Ein Menetekel für die anderen Schwellenländer? Mit der Hauptursache für den Stimmungswandel haben sie alle zu kämpfen. Große Mengen an Kapital sind in die aufstrebenden Märkte geflossen. Auch auf der Suche nach fest verzinslichen Anlagen, die noch einen Ertrag abwerfen – in den Industriestaaten war durch die Nullzinspolitik der großen Notenbanken fast nichts mehr zu holen. Aber die US-Zentralbank Fed hat die Kehrtwende vollzogen. Im April überschritt die Rendite der zehnjährigen US-Staatsanleihen erstmals seit Jänner 2014 wieder die symbolisch wichtige Schwelle von drei Prozent. Kapital fließt wieder nach Amerika und in den Dollar zurück. Die Währungen in den Schwellenländern verlieren an Wert, von Mexiko bis Indonesien, von Polen bis Südafrika. Aber einen wirklich dramatischen Absturz haben bisher nur Argentinien und die Türkei erlebt. Und die großen Vermögensverwalter preisen weiterhin die Anlagemöglichkeiten in den Hoffnungsmärkten.

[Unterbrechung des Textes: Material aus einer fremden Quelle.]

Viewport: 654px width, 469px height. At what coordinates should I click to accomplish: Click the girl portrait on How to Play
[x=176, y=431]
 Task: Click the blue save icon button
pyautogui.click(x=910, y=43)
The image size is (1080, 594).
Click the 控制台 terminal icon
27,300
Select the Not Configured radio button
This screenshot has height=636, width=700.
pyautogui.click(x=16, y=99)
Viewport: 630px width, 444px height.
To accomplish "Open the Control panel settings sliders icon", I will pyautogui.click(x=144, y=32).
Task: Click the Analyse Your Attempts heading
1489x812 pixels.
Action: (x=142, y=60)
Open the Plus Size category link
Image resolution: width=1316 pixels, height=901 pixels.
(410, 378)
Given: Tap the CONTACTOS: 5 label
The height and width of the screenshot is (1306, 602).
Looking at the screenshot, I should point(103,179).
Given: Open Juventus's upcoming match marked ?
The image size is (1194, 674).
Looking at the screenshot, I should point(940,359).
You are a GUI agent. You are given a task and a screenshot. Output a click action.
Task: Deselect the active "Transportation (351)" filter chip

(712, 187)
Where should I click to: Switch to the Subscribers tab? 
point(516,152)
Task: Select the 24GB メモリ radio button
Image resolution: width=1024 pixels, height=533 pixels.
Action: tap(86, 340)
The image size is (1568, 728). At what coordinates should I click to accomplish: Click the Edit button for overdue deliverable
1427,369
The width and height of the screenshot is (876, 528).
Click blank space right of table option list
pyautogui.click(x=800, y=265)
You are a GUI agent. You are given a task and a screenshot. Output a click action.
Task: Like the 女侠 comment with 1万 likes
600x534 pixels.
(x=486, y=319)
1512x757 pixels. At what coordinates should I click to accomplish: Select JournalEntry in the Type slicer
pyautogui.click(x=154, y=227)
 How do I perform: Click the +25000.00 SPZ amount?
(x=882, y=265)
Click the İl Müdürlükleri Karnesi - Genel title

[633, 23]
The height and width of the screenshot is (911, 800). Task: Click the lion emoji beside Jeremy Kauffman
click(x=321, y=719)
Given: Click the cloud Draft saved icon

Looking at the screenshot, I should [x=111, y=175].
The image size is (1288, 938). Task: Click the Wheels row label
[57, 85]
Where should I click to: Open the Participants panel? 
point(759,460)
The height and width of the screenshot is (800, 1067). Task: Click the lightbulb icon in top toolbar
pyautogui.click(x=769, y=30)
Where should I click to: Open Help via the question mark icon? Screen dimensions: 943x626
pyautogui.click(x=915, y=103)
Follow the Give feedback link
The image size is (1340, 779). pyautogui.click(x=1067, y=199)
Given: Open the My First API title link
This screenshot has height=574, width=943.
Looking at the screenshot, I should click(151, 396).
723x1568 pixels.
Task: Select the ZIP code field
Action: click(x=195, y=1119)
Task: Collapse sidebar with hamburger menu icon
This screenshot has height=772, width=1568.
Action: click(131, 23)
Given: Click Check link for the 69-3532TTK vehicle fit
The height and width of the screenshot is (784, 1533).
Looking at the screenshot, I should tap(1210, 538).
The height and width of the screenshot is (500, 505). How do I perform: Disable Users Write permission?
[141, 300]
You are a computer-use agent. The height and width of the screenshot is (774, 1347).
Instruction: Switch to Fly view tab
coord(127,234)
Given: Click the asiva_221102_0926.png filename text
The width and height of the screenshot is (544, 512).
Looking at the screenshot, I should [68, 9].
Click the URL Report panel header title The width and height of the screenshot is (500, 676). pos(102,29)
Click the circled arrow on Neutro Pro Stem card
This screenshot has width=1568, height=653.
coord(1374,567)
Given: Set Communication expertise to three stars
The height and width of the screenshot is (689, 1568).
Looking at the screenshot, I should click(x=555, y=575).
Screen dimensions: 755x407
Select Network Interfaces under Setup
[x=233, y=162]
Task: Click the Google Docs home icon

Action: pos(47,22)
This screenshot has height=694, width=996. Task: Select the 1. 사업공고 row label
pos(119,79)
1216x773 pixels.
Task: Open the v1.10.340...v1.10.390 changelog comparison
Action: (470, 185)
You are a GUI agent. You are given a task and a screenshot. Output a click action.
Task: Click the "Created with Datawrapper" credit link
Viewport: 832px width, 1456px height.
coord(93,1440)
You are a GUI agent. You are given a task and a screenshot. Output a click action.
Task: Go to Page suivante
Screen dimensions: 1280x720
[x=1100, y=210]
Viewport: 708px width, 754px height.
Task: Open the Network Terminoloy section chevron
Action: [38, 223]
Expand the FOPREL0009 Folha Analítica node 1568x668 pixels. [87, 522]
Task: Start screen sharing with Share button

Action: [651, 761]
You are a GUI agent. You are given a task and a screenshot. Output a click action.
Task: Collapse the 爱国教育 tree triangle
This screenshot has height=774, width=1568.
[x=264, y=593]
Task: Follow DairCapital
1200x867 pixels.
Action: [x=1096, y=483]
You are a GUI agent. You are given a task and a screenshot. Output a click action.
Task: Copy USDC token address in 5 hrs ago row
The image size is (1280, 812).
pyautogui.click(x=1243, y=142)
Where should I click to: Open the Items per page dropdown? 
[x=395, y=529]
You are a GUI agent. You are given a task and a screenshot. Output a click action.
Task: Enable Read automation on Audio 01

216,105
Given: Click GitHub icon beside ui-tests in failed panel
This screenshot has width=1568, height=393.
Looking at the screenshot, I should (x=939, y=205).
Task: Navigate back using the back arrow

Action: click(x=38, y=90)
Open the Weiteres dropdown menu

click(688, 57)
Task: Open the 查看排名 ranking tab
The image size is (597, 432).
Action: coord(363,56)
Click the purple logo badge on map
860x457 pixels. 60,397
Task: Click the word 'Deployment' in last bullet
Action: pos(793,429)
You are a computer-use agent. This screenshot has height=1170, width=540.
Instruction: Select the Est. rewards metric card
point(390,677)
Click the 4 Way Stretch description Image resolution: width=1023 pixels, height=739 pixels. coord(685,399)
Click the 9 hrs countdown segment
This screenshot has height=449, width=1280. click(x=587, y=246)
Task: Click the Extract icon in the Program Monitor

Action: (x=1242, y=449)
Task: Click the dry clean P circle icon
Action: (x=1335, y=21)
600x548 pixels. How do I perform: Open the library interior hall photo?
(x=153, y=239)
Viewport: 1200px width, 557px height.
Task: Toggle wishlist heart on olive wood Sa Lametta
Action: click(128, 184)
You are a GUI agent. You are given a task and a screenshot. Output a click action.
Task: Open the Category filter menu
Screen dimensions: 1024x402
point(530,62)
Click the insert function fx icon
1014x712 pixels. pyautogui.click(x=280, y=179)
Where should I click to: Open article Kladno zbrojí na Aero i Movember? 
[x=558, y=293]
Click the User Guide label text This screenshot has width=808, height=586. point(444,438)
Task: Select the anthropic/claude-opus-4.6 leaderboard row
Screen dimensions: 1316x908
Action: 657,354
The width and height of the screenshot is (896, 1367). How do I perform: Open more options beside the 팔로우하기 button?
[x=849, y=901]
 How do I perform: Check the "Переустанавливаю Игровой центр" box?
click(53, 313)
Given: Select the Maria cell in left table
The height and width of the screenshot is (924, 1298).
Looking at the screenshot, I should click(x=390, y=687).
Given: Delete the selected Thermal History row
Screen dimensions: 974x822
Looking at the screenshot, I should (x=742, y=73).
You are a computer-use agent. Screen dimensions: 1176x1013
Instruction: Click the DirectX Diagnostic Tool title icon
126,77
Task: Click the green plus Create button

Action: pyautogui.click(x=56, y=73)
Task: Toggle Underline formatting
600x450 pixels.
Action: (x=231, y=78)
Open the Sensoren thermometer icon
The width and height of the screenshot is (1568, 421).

Warum? Die Schwellenländer sind erwachsen geworden. In der Regel gilt: Die früher oft zweistelligen Inflationsraten sind im Griff, ebenso die Leistungsbilanzen. Staat und Private müssen sich nicht mehr im Dollar oder anderen Fremdwährungen verschulden. Sie haben es geschafft, lokale Anleihemärkte in eigener Währung aufzubauen. Das macht sie weniger verwundbar. Früher lief die typische Schwellenlandkrise so ab: Der Wechselkurs bricht ein, Importe werden viel teurer, die ohnehin zu starke Inflation gerät ganz außer Kontrolle, die Wirtschaft stürzt ab. Die Dollarschulden verteuern sich durch den schlechteren Kurs so stark, dass sie nicht mehr zu bedienen sind. Am Ende stehen Rettungspakete oder die Pleite. Heute müssen die Notenbanken nicht mehr hektisch eingreifen, um Währungskursrückgänge mit allen Mitteln zu stoppen. Die Robustheit macht gelassen.